* [EXTRAIT DE PAGE]
===
Quelques-uns de ces acteurs nous ont laissé de précieux témoignages et sont passés à la postérité par l’authenticité et la valeur de leurs éclairages dont certains sont aujourd’hui versés au corpus des ouvrages de contribution à l’écriture de l’histoire algérienne contemporaine.
La majorité, en revanche, reste constituée d’auteurs de textes généraux sur des évènements déjà bien documentés et analysés par les historiens, livrés dans une narration très éloignée des règles du genre que sont entre autres l’information et l’observation personnelles, l’emploi du «je» et la capacité à utiliser sa voix propre afin de faire entendre, singulièrement, celle d’une époque et de son importance pour le roman national.
A rebours de cette tendance, ce que retrace l’ancienne journaliste Elaine Mokhtefi dans «Alger, capitale de la révolution, de Fanon aux Black Panthers», publié en 2019 chez Barzakh en co-édition avec La fabrique éditions, est un bijou mémoriel qu’il faut absolument lire et garder dans sa bibliothèque.
Dans un récit qui marie parfois l’intime au public, la petite et la grande histoires, son auteure, de nationalité américaine veuve de Mokhtar Mokhtefi (ancien de l’ALN et lui aussi rédacteur pour Barzakh en 2016 de mémoires percutantes «J’étais Français-Musulman»), restitue quelques faits majeurs des grandes circonstances qu’elle a vécues durant sa vie algérienne comme militante puis comme journaliste, interprète et organisatrice efficace, pour l’Algérie, d’évènements internationaux.
===
* [MATÉRIEL FOURNI]
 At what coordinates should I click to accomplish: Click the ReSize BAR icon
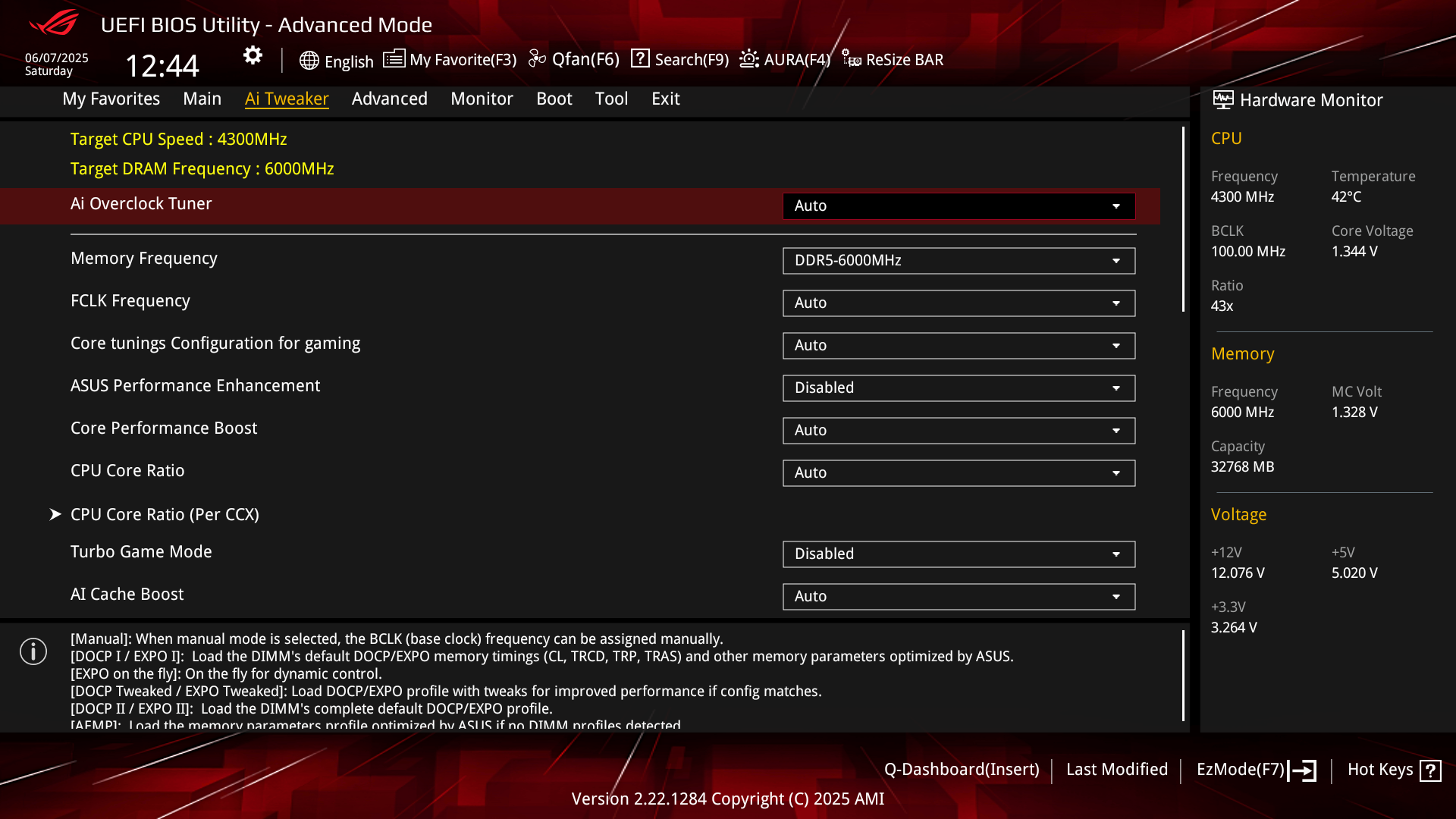pos(851,59)
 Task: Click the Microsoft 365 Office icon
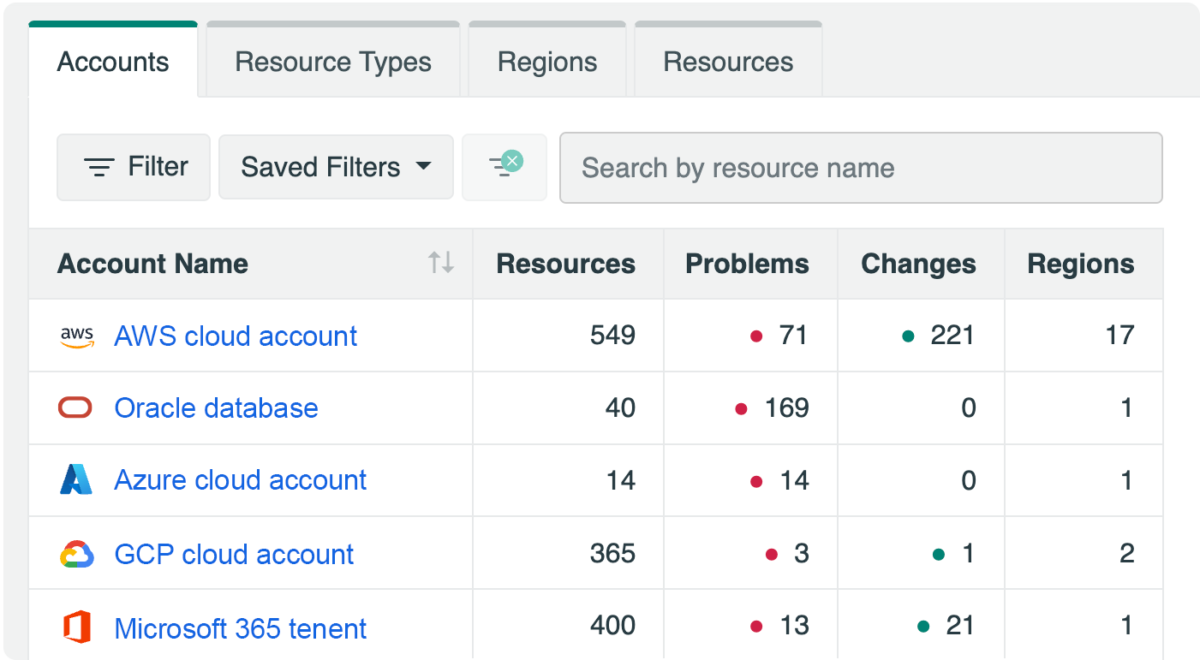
===
* [TRAVAIL DEMANDÉ]
Prolongez l'extrait de page consacré au livre d'Elaine Mokhtefi en reprenant après sa dernière phrase.

* [RÉPONSE RÉDIGÉE]
La lecture de son livre est une invitation à partager avec elle la traversée féconde de trois périodes distinctes : les années 1950 et le combat diplomatique du personnel du bureau du GPRA près des Nations unies à New York où elle a travaillé avec Abdelkader Chanderli, Mohamed Sahnoun, M’hamed Yazid… Tous ces gens qui ont porté, avec peu de moyens, une volonté de fer et un talent fou la voix du pays pour son indépendance partout dans le monde et dans cette Afrique qui brillait des «soleils des indépendances».
Une première partie courte, mais truffée d’anecdotes comme celle relative au congrès de l’Assemblée mondiale de la jeunesse en 1960 à Accra où elle rencontre pour la première fois Frantz Fanon qu’elle décrit sous un aspect nouveau. Des faits qu’on voudrait qu’ils soient débattus dans nos facultés d’histoire, qui peuvent susciter des dizaines de sujets de recherche.
«Pacte autobiographique»
A travers eux, Elaine Mokhtefi montre que la révolution, c’est d’abord une affaire de conviction, des tonnes d’incertitude, des paris fous et un entêtement à renverser des rapports de force qui ne sont pas en votre faveur, selon Abdelhamid Benzine qu’elle raconte avoir rencontré au cours d’une des nombreuses rencontres internationales progressistes auxquelles elle a participé durant les années 1960 notamment .
Une décennie dionysiaque pour une Algérie qui respirait à pleins poumons de sa révolution anticoloniale victorieuse, de ses jours éclatants de terre d’accueil des mouvements de libération, dont celui des Black Panthers qui y trouvèrent durant une brève, mais intense période refuge et reconnaissance, du panafricanisme et de son apothéose en cet été algérois de 1969, façonné par des hommes comme Mohamed Benyahia auquel elle rend un bel hommage. Qui s’effrayait de ses nuits troubles, aussi ; assombries par les luttes de pouvoir fratricides.
Puis, les années 1970 et l’empreinte politique partout croissante du coup de force de juin 1965, qui forcera Elaine Mokhtefi au départ imposé par une police politique qui entendait faire d’elle une surveillante et une moucharde des faits et gestes de l’épouse de Ben Bella en prison, sa consœur à l’APS et amie Zohra Sellami.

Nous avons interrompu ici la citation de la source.